Can we nuke someone today and get away with it?
Not practically, I don't think.
The nukes we have are bigger, the radioactive particles would spread too far, inevitably there would either be an ally or someone we didn't want to antagonize downwind or downstream who'd be really p.o'ed at radioactive fallout or radiation rendering their water source(s) unusable.
I think we'd honstly have to get launched on first by, say North Korea (the Iranians are not insane enough) before we could get away with nuking politically.
Speaking ethically, not practically, I'm not sure there's any good reason to use them currently.
I say this thinking that full-out nuclear war would kill all of us, kill most of the vertebrate species on the earth if not all, and potentially even take things back to bacteria. It would be pushing the reset button on planetary evolution.
That's very immoral to even risk the remote possibility of. My own ideals include survival of my species, survival of other species, protection of the biosphere, and our eventual movement into space...so a nuclear war for the short-term goals of a country, when compared to a species imperative like get off the rock, figure out how to colonize the solar system...well, the long-term survival of the species ought to come first.

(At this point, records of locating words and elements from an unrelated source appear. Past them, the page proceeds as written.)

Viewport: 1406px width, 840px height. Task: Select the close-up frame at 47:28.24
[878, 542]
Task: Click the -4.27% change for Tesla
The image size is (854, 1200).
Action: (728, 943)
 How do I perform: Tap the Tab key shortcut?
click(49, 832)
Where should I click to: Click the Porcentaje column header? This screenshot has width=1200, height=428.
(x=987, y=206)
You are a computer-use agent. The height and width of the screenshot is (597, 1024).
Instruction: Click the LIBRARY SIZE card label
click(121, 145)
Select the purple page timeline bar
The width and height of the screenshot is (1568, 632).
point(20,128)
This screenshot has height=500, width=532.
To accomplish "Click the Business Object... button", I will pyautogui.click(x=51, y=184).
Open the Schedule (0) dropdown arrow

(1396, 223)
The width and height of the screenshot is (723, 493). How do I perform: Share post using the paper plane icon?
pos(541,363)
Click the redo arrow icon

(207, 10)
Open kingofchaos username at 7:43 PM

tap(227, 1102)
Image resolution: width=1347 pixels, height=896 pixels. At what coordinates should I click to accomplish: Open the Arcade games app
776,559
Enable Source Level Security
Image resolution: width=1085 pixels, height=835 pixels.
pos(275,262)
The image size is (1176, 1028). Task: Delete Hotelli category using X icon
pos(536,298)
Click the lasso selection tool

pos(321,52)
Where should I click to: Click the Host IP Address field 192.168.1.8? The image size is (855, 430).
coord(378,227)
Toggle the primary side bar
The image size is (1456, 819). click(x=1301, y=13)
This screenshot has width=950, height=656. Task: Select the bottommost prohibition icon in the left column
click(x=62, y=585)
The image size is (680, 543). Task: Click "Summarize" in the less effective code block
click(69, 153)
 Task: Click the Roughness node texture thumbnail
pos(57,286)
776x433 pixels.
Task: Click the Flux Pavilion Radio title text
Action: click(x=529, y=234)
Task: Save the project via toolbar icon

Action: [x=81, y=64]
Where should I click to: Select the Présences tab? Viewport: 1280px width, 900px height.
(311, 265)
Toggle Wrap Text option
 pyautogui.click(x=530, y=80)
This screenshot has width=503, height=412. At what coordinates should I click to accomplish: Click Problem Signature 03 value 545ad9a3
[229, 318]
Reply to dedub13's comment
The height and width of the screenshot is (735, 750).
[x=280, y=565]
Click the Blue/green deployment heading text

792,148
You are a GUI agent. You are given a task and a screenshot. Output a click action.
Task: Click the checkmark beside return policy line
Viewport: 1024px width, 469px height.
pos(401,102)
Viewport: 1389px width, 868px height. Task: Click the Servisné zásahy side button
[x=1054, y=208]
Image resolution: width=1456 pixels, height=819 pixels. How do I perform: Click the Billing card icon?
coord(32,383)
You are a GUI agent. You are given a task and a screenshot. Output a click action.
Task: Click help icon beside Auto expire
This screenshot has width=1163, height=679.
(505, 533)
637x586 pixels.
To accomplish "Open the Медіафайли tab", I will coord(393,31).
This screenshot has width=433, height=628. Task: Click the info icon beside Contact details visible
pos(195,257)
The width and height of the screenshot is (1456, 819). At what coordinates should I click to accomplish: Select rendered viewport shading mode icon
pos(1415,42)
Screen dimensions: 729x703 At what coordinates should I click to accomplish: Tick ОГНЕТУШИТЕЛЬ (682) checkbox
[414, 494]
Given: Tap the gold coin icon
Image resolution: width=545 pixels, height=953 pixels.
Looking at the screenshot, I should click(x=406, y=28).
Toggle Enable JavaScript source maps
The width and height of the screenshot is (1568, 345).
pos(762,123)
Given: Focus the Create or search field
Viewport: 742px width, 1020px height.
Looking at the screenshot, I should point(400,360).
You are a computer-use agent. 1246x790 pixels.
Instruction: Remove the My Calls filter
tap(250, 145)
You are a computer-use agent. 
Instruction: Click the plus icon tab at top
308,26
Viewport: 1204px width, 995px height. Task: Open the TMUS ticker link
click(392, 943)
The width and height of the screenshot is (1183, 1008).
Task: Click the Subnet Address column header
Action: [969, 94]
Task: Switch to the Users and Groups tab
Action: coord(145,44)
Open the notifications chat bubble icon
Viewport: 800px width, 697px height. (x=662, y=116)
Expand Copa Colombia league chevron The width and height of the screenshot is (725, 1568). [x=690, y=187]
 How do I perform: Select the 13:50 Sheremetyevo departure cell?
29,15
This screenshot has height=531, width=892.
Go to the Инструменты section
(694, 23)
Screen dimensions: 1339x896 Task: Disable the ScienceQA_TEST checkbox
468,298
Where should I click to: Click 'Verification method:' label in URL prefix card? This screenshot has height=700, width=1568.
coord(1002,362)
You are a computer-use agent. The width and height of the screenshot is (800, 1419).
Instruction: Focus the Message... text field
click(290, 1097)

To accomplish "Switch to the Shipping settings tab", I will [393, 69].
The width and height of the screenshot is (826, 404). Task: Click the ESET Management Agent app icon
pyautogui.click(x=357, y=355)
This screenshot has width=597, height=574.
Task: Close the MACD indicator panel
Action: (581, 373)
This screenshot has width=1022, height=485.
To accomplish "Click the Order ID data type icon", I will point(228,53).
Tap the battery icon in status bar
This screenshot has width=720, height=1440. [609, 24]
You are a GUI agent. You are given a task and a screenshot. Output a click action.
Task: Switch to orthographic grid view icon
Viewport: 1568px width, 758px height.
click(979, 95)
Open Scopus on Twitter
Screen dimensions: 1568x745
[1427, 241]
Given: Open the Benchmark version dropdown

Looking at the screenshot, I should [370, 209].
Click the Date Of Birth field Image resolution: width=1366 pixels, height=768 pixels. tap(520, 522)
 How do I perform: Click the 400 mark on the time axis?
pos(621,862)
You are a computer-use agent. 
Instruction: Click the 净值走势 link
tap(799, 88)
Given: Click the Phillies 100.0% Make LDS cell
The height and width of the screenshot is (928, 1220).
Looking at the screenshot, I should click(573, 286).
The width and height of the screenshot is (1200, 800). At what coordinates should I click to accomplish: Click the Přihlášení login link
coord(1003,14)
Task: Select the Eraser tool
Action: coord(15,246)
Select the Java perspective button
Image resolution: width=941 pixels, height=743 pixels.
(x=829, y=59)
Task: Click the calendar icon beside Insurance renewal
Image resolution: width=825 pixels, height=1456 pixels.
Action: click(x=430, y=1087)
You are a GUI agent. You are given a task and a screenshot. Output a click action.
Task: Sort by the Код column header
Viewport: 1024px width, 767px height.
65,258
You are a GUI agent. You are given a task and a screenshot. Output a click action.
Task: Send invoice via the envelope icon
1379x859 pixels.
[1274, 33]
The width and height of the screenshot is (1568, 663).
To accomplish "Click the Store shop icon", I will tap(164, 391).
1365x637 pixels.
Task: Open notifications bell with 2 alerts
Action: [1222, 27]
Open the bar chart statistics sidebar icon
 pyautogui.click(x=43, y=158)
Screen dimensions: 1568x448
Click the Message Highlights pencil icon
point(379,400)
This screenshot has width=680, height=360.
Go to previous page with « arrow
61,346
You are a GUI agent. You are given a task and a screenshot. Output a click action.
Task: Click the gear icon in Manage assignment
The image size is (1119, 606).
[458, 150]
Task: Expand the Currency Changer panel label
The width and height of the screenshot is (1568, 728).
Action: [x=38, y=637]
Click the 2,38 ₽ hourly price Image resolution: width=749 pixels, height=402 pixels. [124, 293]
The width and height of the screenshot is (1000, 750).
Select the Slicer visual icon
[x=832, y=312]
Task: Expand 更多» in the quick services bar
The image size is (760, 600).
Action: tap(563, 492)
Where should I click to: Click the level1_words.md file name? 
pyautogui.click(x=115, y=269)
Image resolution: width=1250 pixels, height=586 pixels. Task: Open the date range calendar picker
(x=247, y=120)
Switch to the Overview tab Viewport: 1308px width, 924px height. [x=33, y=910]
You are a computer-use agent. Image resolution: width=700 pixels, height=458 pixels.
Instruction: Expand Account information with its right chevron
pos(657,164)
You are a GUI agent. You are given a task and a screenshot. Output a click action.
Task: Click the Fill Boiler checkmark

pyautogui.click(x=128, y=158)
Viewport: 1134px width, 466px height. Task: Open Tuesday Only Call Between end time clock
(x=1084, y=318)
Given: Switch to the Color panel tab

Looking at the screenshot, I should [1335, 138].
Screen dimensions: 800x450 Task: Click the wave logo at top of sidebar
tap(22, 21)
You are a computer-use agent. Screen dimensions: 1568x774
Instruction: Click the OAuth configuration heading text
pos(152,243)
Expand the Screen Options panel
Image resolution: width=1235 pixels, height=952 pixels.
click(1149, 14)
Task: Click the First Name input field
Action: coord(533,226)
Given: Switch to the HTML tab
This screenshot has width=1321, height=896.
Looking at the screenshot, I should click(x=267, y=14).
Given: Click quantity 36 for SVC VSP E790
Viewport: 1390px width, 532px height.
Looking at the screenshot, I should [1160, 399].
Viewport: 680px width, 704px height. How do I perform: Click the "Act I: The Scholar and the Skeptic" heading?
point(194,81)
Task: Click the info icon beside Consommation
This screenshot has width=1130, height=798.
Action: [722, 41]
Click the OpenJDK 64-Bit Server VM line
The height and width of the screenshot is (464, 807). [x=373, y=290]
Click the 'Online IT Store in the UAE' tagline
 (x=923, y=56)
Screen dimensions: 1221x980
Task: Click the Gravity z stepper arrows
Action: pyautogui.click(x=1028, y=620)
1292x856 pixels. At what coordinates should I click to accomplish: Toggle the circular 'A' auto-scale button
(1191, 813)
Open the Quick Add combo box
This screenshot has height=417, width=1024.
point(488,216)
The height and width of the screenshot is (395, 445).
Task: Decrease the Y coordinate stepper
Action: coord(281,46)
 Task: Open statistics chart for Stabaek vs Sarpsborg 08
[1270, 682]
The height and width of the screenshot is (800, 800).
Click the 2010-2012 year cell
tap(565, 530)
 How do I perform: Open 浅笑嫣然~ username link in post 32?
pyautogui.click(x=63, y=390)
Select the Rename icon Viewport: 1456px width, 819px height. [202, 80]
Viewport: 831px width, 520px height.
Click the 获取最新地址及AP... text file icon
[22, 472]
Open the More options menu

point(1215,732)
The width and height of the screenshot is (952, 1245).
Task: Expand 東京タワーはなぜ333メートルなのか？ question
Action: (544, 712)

Hiroshima and Nagasaki I'm prepared to accept as a somewhat special case. This is why: We had two bombs, and only two. They were a lot smaller than the current thermonulear weapons. We had very little idea how dangerous radiation/ radioactive fine particulates were back then. We thought we'd kill more of us and them in a conventional invasion.
I'll give it a "very vaguely moral." At the moment. Unless someone comes up with a really good argument otherwise.